Aldebaran, Incêndio e Volúpia
- Que o inferno venha, junto com todas as suas criaturas! Eu e Arafat enfrentamos muitas dessas proles nas terras ermas!


O homenzarrão esfacelado pigarreou sério, tirou a cabeça do cadáver de seu cinto e mostrou a todos os presentes.

- Sim, sim, claro. Eu, Arafat e… a cabeça do Hidro, enfrentamos muitas dessas proles nas terras ermas.


Arafat, o guerreiro de coração gélido ficou satisfeito com a correção e guardou a cabeça de Hidro atrás da capa.

- Incêndio e Volúpia queimaram a carne de mais de uma centena dessas aberrações e mais milhares entre as hordas trôpegas. Sei onde ferí-las, onde causar dano. Sei como fazer essas coisas sofrerem e também sei como destruí-las de vez - explicou o guerreiro, enquanto empunhava um par de lâminas que emanavam chama eterna e ardente.


Este era Aldebaran, um caçador das terras ermas de Nevaska, portador de espadas flamejantes. Incêndio e Volúpia tornavam-se ferozes em suas mãos e ardiam com mais fulgor que nas mãos de qualquer outro guerreiro.

- Do que vocês estão falando? - indignou-se Barghaman - Conseguem notar a besteira que vocês estão prestes à fazer? São aventureiros! Conseguem viver onde bem querem! Salvaram mais vidas que os Senhores Draculean, com certeza têm onde ficar e evitar toda essa guerra. Porque estão aqui, esperando a morte?

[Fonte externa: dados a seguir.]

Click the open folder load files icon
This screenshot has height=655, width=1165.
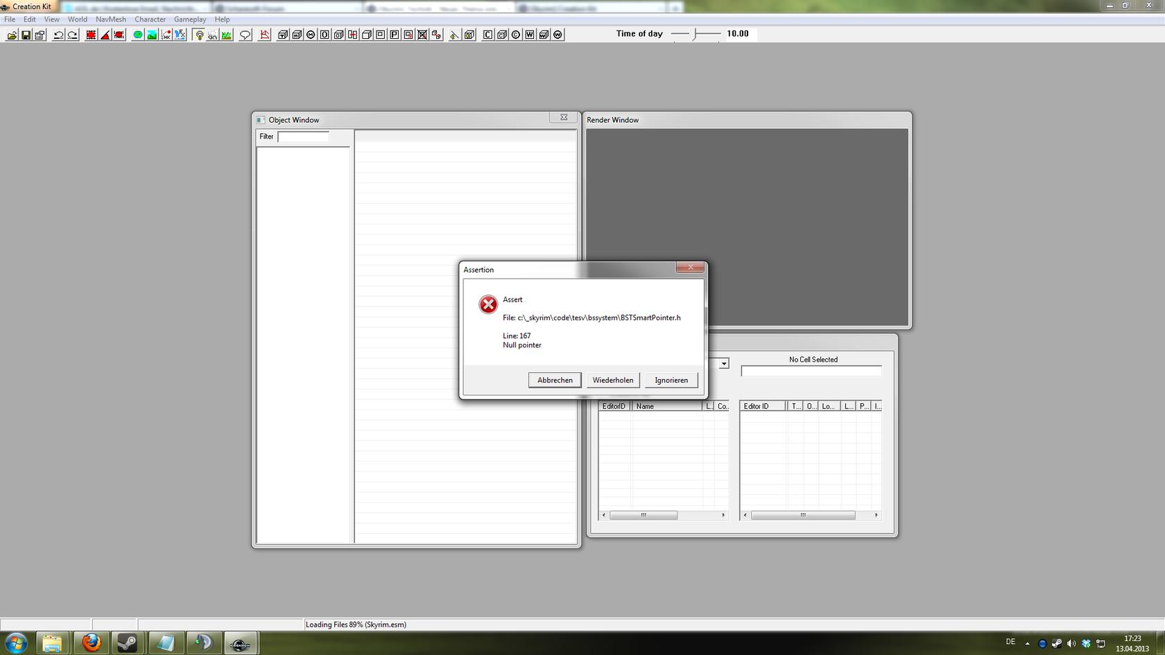12,35
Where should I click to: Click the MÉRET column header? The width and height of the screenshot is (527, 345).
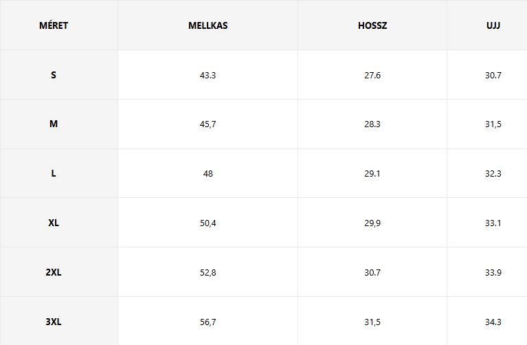click(x=54, y=26)
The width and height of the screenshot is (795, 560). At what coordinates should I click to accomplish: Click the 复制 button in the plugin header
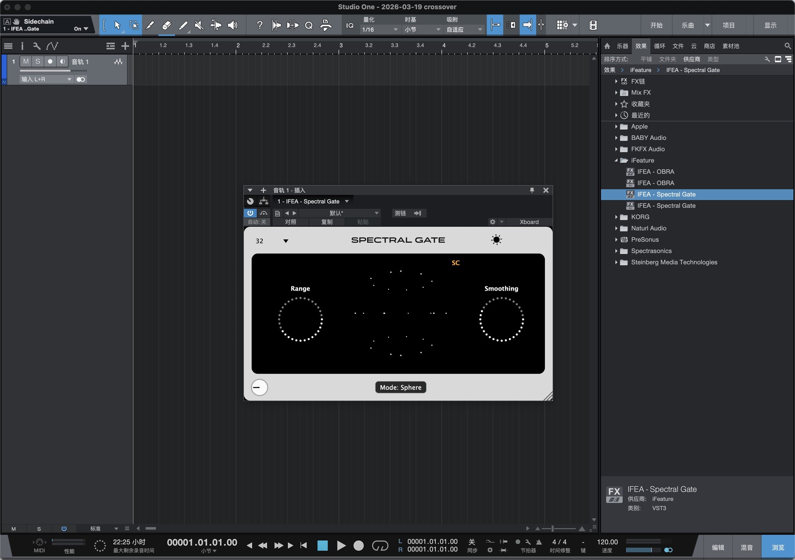[327, 222]
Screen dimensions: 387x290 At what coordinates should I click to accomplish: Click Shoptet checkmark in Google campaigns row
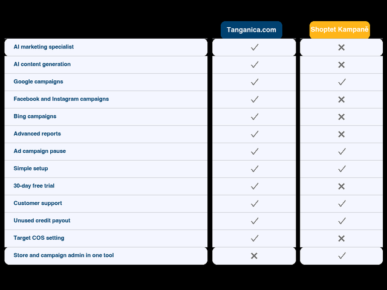click(x=342, y=82)
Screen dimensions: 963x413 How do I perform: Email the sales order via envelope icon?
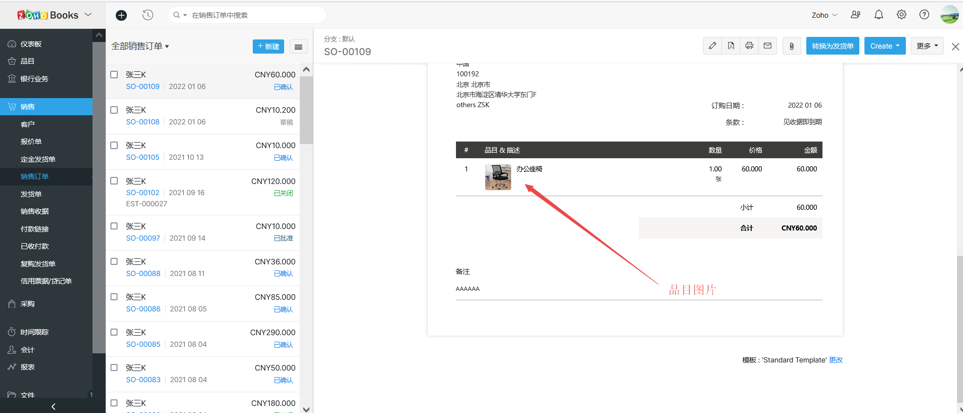click(767, 46)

Todos os heróis que estavam ali, na Dragão Uivante, ficaram repentinamente em silêncio.

- Draganathor é problema da Dragocracia. São dragões! Reis dragões! … eles já são fortes o suficiente sozinhos, mas não lutarão desacompanhados, não! Eles passaram os últimos anos escravizando a mente de inocentes, criaram seus vassalos para morrer nessa luta por eles. Os filhos desses dragões-reis são alguns dos seres mais poderosos de todo mundo! Vocês acham que eles precisarão da ajuda de vocês? Vocês ouviram algum chamado? Estejam longe dessa luta o quanto puderem! Eu conheço a Dragocracia… e vocês vão lutar sozinhos. Eles não vão agradecer. Vão manipular suas mentes e escravizá-los como premiação e ainda farão com que esta seja a melhor escolha!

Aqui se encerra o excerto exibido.